It kind of makes one wonder how the psychological makeup is different for both.

To many, the answer to the second question, at least, would be easy. No, a director should not allow ethics to get in the way of his or her film because if he or she does, then the whole film could end up awful. There are also those few people, like me, who say that on the flip side, a director should allow his or her ethics to come in the middle of their work because if they do not, then it could make for a bad film for very different reasons. If the director truly believes that a certain sense or a certain part should not be part of a film, they should definitely take it out, because honestly, what you personally believe is more important than how others may judge.

Whatever your view is, every director is different, and that leads to the first question of how different films affect different people.

I mean think about it: a film with a happy marriage at the end could make you happy because you love that your two favorite characters got their happiness, but your friend sitting next to you could be sad and balling her eyes out because she is watching these people get together, and she has not found her person for life. These differences in perception are not just in the emotions that come out, they are also in those films that you cannot simply stomach, but you friends think are the best in the world.

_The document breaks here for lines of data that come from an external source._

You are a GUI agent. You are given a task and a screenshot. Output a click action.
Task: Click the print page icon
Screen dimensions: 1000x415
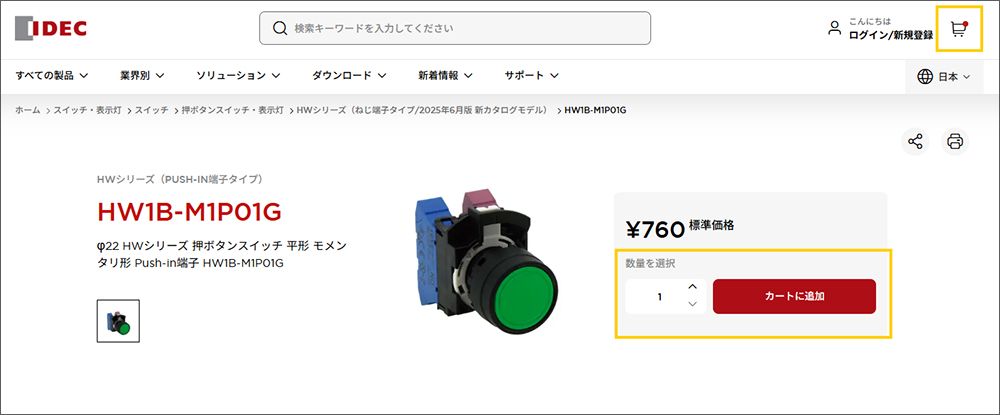pyautogui.click(x=955, y=142)
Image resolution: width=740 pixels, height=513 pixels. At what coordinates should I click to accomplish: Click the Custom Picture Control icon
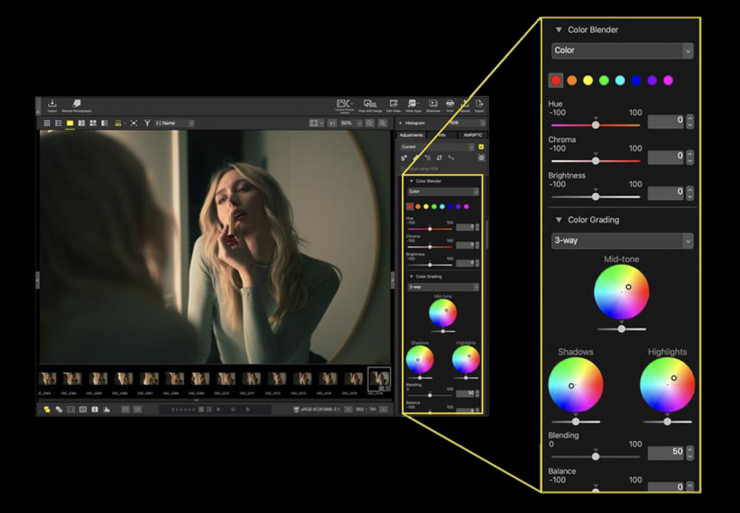(345, 104)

This being said, one very big example would be Director Lars Von Trier.

Lars Von Trier is a very controversial film director who reentered the Cannes Film Festival this year. He was initially banned after he said that he sympathized with the Nazis. Anyways, he reentered with what many have been saying is his most gruesome film yet: "The House That Jack Built."

This film has caused many film goers who went to go watch it walk out of the theater. However, when journalists went to go watch the movie, hardly any came out. When asked, one said, "That wasn't as bad as I expected." This was weird because the frequent movie goers had to get up and leave, but the journalist did not.

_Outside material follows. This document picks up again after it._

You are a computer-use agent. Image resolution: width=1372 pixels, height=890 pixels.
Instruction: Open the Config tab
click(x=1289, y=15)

This is only one example of how a journalist's perception is different than the average person's perception. Another example would be "The Avengers" when the movie goers thought it was amazing and made the $1.5 billion, but out of the critics, only a few of them saw anything that was amazing and cool about it. It makes one think about the psychological mind of a journalist versus a regular human because of the way that they think, especially when it comes to movies.

In other words, not matter what you answer to the questions of how how certain films affect different people and whether or not a director should or should not include their ethics in their work. Each person is different, and that is not bad. Yes, I believe that the director should use his or her ethics, but it is up to their personal discretion. Lastly, it is interesting to see the different points of views for all movies; maybe it has to do with how ones brain is psychologically... who knows.